* **Source passage**
>>
By Mary Kay Mallonee, CNN

(CNN) — The National Oceanic and Atmospheric Administration said Thursday it has closed its investigation into Robert F. Kennedy Jr., finding that an allegation he decapitated a dead whale carcass two decades ago was unfounded.

Last month, Kennedy said at a campaign event in Arizona he had received a letter from the National Marine Fisheries Services, an organization that falls underneath NOAA, informing him he was under investigation for an incident he said occurred 20 years ago in which he collected a dead whale specimen and took it home.

“NOAA’s Office of Law Enforcement determined the allegation to be unfounded and has closed the investigation,” a spokesperson for the agency told CNN.

The spokesperson did not provide any other information related to the investigation.

Stefanie Spear, a spokesperson for Kennedy, told CNN, “I hope this frees up NOAA’s enforcement resources so that they can finally investigate the 109 Atlantic whale deaths since 2022 in proximity to offshore wind projects.
<<
* **Data to process**
>>
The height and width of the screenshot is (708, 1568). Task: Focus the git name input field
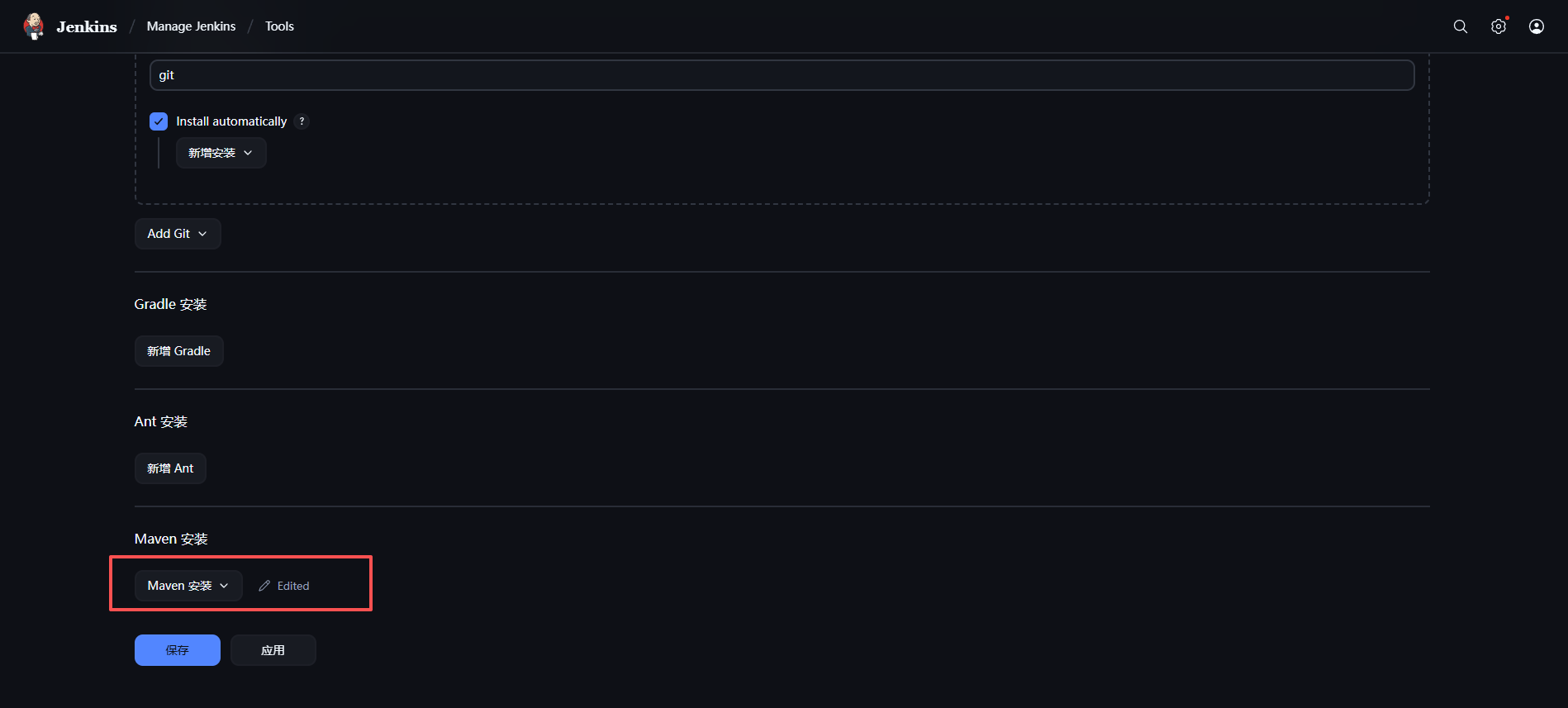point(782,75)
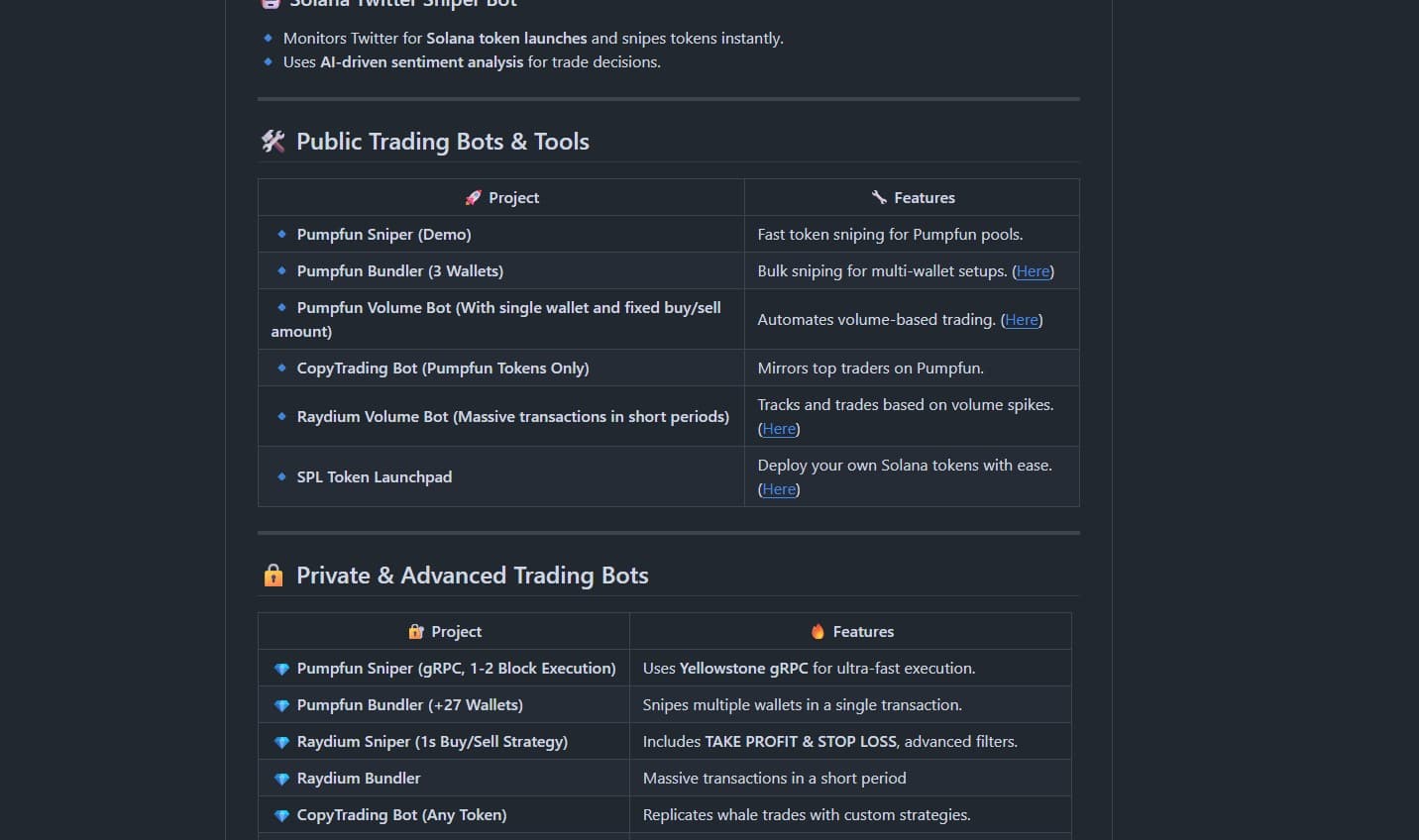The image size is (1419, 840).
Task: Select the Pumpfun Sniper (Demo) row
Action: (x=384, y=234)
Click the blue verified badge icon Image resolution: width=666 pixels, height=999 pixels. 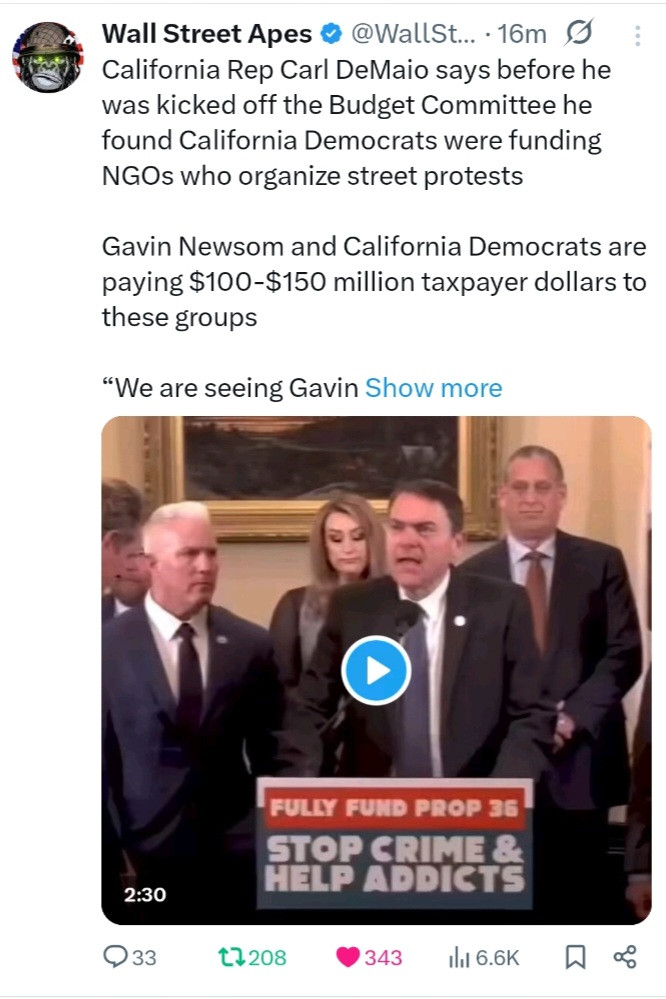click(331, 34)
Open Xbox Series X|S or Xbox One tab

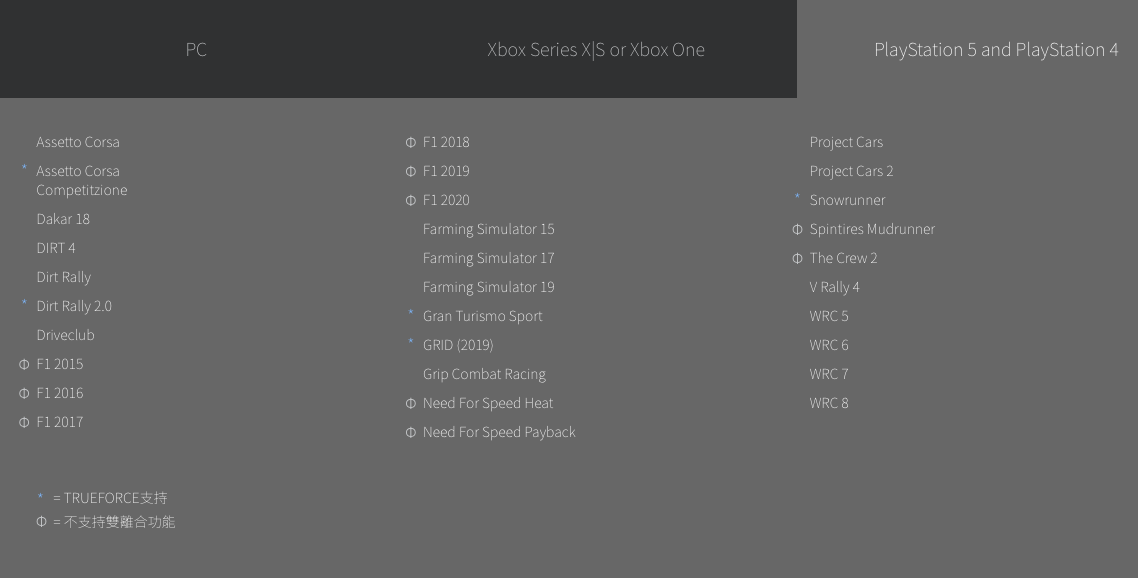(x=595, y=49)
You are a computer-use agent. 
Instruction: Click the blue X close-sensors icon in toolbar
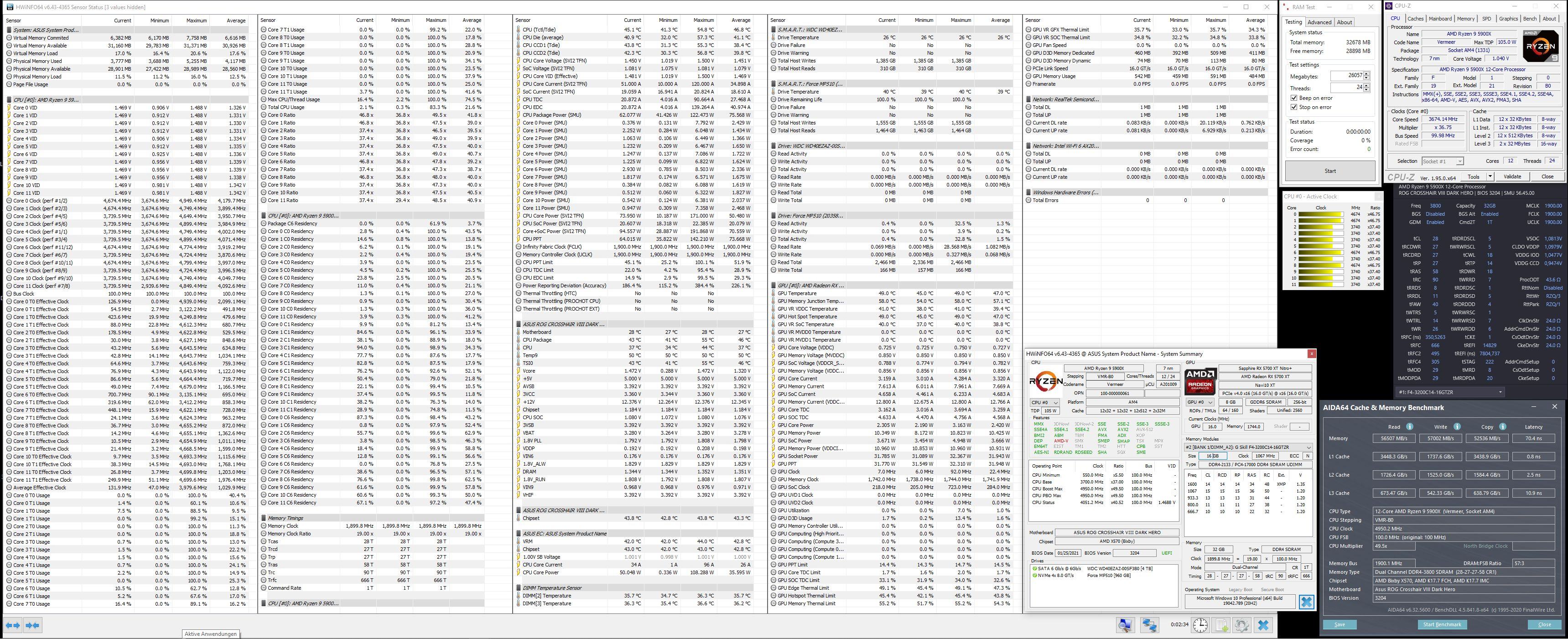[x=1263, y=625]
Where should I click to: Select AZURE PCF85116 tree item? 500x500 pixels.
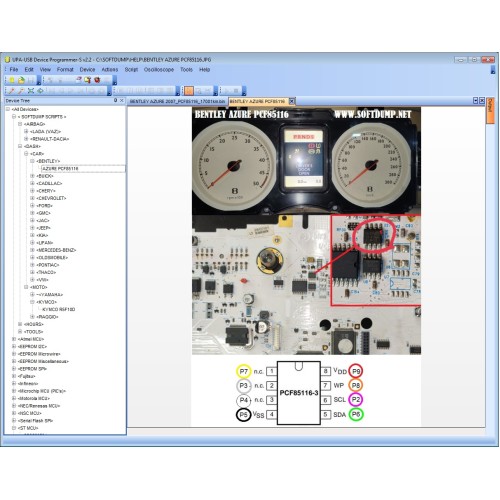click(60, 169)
<<
* **Brief A**
In the records, rewrite everything from the line holding "Where should I" through the end of the records, inclusive, putting "list entry" in place of "tree item" and leaving all else unchanged. Omit the pictures from your answer.
* **Brief B**
Pick up the news story about NOAA closing its investigation into Robert F. Kennedy Jr. and keep writing from the point where it stops.

* **Answer A**
Where should I click to: Select AZURE PCF85116 list entry? 500x500 pixels.
click(60, 169)

* **Answer B**
NOAA notes under the “frequent questions” on its site that “there are no known links between large whale deaths and ongoing offshore wind activities.”

The story about Kennedy and the whale carcass resurfaced shortly after he suspended his independent presidential campaign and endorsed former President Donald Trump.

A 2012 interview with his daughter Kathleen “Kick” Kennedy published in Town & Country Magazine circulated on social media in which she recalled her father using a chainsaw to cut off the head of a dead whale carcass on the beach near their Cape Cod family home and driving the whale’s head back to New York on the roof of the family’s minivan.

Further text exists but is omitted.